=== Section Start ===

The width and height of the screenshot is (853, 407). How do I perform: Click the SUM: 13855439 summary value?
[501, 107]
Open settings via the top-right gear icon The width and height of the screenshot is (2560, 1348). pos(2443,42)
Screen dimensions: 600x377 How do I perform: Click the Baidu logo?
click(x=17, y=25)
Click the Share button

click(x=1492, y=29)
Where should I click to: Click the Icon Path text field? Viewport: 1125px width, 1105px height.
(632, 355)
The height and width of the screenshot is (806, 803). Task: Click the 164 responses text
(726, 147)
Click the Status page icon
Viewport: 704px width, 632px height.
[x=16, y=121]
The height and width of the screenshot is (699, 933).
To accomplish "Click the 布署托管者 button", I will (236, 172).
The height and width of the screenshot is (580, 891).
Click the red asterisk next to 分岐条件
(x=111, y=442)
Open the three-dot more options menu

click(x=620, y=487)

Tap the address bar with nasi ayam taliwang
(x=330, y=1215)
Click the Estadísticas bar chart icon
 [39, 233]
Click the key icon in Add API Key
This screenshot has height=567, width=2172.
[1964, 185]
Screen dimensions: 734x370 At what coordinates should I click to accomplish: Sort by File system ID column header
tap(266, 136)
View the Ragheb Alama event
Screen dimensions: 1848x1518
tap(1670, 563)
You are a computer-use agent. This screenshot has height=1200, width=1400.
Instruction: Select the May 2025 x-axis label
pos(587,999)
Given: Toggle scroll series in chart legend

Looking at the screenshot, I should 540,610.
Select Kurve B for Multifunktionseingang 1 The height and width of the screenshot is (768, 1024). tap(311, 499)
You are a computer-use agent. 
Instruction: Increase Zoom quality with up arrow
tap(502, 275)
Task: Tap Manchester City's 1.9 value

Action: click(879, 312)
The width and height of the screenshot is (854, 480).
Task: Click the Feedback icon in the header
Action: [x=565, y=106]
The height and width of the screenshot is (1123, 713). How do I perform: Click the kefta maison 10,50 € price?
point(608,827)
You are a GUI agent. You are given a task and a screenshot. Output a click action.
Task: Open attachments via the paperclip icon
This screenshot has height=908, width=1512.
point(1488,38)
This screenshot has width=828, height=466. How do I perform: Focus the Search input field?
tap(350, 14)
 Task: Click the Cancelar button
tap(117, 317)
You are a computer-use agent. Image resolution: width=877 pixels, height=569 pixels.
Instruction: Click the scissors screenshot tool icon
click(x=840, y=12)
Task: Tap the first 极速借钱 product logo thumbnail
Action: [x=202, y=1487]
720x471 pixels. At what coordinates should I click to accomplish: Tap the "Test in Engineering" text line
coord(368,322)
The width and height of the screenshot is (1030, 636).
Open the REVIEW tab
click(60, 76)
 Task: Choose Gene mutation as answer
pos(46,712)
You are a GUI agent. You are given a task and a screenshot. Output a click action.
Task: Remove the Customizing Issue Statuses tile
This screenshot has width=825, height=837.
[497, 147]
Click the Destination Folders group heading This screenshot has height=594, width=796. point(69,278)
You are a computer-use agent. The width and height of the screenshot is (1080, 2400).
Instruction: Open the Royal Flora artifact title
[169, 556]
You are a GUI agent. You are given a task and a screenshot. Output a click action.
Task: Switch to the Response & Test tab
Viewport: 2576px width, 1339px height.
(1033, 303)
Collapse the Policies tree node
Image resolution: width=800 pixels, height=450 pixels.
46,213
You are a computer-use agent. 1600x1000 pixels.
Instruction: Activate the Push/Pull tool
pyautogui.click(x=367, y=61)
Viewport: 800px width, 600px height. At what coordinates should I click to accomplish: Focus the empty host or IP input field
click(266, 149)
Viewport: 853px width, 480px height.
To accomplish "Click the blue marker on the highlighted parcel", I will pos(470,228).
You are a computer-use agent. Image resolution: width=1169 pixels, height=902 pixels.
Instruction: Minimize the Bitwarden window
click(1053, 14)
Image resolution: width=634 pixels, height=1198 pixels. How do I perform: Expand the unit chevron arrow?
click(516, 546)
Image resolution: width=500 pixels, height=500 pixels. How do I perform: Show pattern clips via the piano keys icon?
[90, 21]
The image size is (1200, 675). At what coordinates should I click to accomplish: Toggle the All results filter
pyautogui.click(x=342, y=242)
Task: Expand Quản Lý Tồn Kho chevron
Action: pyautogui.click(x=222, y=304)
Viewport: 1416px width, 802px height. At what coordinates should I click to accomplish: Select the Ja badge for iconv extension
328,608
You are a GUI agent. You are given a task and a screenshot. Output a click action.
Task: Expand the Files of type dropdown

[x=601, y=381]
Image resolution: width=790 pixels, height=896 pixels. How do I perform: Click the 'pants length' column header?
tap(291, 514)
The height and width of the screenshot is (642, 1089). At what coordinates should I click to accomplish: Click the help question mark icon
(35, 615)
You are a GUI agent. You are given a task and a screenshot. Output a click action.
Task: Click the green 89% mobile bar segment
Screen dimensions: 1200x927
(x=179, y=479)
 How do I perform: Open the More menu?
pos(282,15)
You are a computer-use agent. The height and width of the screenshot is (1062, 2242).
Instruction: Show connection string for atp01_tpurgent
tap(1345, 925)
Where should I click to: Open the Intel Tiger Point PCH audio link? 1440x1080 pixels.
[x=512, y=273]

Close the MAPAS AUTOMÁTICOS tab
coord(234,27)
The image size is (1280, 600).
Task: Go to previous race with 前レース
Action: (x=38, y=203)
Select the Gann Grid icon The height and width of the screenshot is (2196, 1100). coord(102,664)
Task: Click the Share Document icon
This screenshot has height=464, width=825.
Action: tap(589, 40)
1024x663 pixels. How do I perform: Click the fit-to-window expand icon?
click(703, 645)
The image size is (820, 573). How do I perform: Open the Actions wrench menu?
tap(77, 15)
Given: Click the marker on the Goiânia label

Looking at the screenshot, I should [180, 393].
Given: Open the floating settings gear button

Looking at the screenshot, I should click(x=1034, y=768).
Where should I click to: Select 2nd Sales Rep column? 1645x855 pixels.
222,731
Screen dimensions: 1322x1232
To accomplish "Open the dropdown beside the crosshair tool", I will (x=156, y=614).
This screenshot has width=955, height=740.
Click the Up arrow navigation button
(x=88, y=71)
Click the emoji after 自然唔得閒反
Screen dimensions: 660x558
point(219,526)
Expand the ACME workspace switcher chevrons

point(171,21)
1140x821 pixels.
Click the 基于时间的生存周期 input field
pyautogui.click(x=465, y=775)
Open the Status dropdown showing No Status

=== Section End ===

Return an exact copy of the listing.

The width and height of the screenshot is (853, 407). How do I perform: Click the SUM: 13855439 summary value?
[501, 107]
Open settings via the top-right gear icon The width and height of the screenshot is (2560, 1348). pos(2443,42)
Screen dimensions: 600x377 How do I perform: Click the Baidu logo?
click(x=17, y=25)
Click the Share button

click(x=1492, y=29)
Where should I click to: Click the Icon Path text field? Viewport: 1125px width, 1105px height.
(632, 355)
The height and width of the screenshot is (806, 803). Task: Click the 164 responses text
(726, 147)
Click the Status page icon
Viewport: 704px width, 632px height.
[x=16, y=121]
The height and width of the screenshot is (699, 933).
To accomplish "Click the 布署托管者 button", I will (236, 172).
The height and width of the screenshot is (580, 891).
Click the red asterisk next to 分岐条件
(x=111, y=442)
Open the three-dot more options menu

click(x=620, y=487)

Tap the address bar with nasi ayam taliwang
(x=330, y=1215)
Click the Estadísticas bar chart icon
 [39, 233]
Click the key icon in Add API Key
This screenshot has height=567, width=2172.
[1964, 185]
Screen dimensions: 734x370 At what coordinates should I click to accomplish: Sort by File system ID column header
tap(266, 136)
View the Ragheb Alama event
Screen dimensions: 1848x1518
tap(1670, 563)
You are a computer-use agent. This screenshot has height=1200, width=1400.
Instruction: Select the May 2025 x-axis label
pos(587,999)
Given: Toggle scroll series in chart legend

Looking at the screenshot, I should 540,610.
Select Kurve B for Multifunktionseingang 1 The height and width of the screenshot is (768, 1024). tap(311, 499)
You are a computer-use agent. 
Instruction: Increase Zoom quality with up arrow
tap(502, 275)
Task: Tap Manchester City's 1.9 value

Action: click(879, 312)
The width and height of the screenshot is (854, 480).
Task: Click the Feedback icon in the header
Action: [x=565, y=106]
The height and width of the screenshot is (1123, 713). How do I perform: Click the kefta maison 10,50 € price?
point(608,827)
You are a GUI agent. You are given a task and a screenshot. Output a click action.
Task: Open attachments via the paperclip icon
This screenshot has height=908, width=1512.
point(1488,38)
This screenshot has width=828, height=466. How do I perform: Focus the Search input field?
tap(350, 14)
 Task: Click the Cancelar button
tap(117, 317)
You are a computer-use agent. Image resolution: width=877 pixels, height=569 pixels.
Instruction: Click the scissors screenshot tool icon
click(x=840, y=12)
Task: Tap the first 极速借钱 product logo thumbnail
Action: [x=202, y=1487]
720x471 pixels. At what coordinates should I click to accomplish: Tap the "Test in Engineering" text line
coord(368,322)
The width and height of the screenshot is (1030, 636).
Open the REVIEW tab
click(60, 76)
 Task: Choose Gene mutation as answer
pos(46,712)
You are a GUI agent. You are given a task and a screenshot. Output a click action.
Task: Remove the Customizing Issue Statuses tile
This screenshot has width=825, height=837.
[497, 147]
Click the Destination Folders group heading This screenshot has height=594, width=796. point(69,278)
You are a computer-use agent. The width and height of the screenshot is (1080, 2400).
Instruction: Open the Royal Flora artifact title
[169, 556]
You are a GUI agent. You are given a task and a screenshot. Output a click action.
Task: Switch to the Response & Test tab
Viewport: 2576px width, 1339px height.
(1033, 303)
Collapse the Policies tree node
Image resolution: width=800 pixels, height=450 pixels.
46,213
You are a computer-use agent. 1600x1000 pixels.
Instruction: Activate the Push/Pull tool
pyautogui.click(x=367, y=61)
Viewport: 800px width, 600px height. At what coordinates should I click to accomplish: Focus the empty host or IP input field
click(266, 149)
Viewport: 853px width, 480px height.
To accomplish "Click the blue marker on the highlighted parcel", I will pos(470,228).
You are a computer-use agent. Image resolution: width=1169 pixels, height=902 pixels.
Instruction: Minimize the Bitwarden window
click(1053, 14)
Image resolution: width=634 pixels, height=1198 pixels. How do I perform: Expand the unit chevron arrow?
click(516, 546)
Image resolution: width=500 pixels, height=500 pixels. How do I perform: Show pattern clips via the piano keys icon?
[90, 21]
The image size is (1200, 675). At what coordinates should I click to accomplish: Toggle the All results filter
pyautogui.click(x=342, y=242)
Task: Expand Quản Lý Tồn Kho chevron
Action: pyautogui.click(x=222, y=304)
Viewport: 1416px width, 802px height. At what coordinates should I click to accomplish: Select the Ja badge for iconv extension
328,608
You are a GUI agent. You are given a task and a screenshot. Output a click action.
Task: Expand the Files of type dropdown

[x=601, y=381]
Image resolution: width=790 pixels, height=896 pixels. How do I perform: Click the 'pants length' column header?
tap(291, 514)
The height and width of the screenshot is (642, 1089). At what coordinates should I click to accomplish: Click the help question mark icon
(35, 615)
You are a GUI agent. You are given a task and a screenshot. Output a click action.
Task: Click the green 89% mobile bar segment
Screen dimensions: 1200x927
(x=179, y=479)
 How do I perform: Open the More menu?
pos(282,15)
You are a computer-use agent. The height and width of the screenshot is (1062, 2242).
Instruction: Show connection string for atp01_tpurgent
tap(1345, 925)
Where should I click to: Open the Intel Tiger Point PCH audio link? 1440x1080 pixels.
[x=512, y=273]

Close the MAPAS AUTOMÁTICOS tab
coord(234,27)
The image size is (1280, 600).
Task: Go to previous race with 前レース
Action: (x=38, y=203)
Select the Gann Grid icon The height and width of the screenshot is (2196, 1100). coord(102,664)
Task: Click the Share Document icon
This screenshot has height=464, width=825.
Action: tap(589, 40)
1024x663 pixels. How do I perform: Click the fit-to-window expand icon?
click(703, 645)
The image size is (820, 573). How do I perform: Open the Actions wrench menu?
tap(77, 15)
Given: Click the marker on the Goiânia label

Looking at the screenshot, I should [180, 393].
Given: Open the floating settings gear button

Looking at the screenshot, I should click(x=1034, y=768).
Where should I click to: Select 2nd Sales Rep column? 1645x855 pixels.
222,731
Screen dimensions: 1322x1232
To accomplish "Open the dropdown beside the crosshair tool", I will (x=156, y=614).
This screenshot has width=955, height=740.
Click the Up arrow navigation button
(x=88, y=71)
Click the emoji after 自然唔得閒反
Screen dimensions: 660x558
point(219,526)
Expand the ACME workspace switcher chevrons

point(171,21)
1140x821 pixels.
Click the 基于时间的生存周期 input field
pyautogui.click(x=465, y=775)
Open the Status dropdown showing No Status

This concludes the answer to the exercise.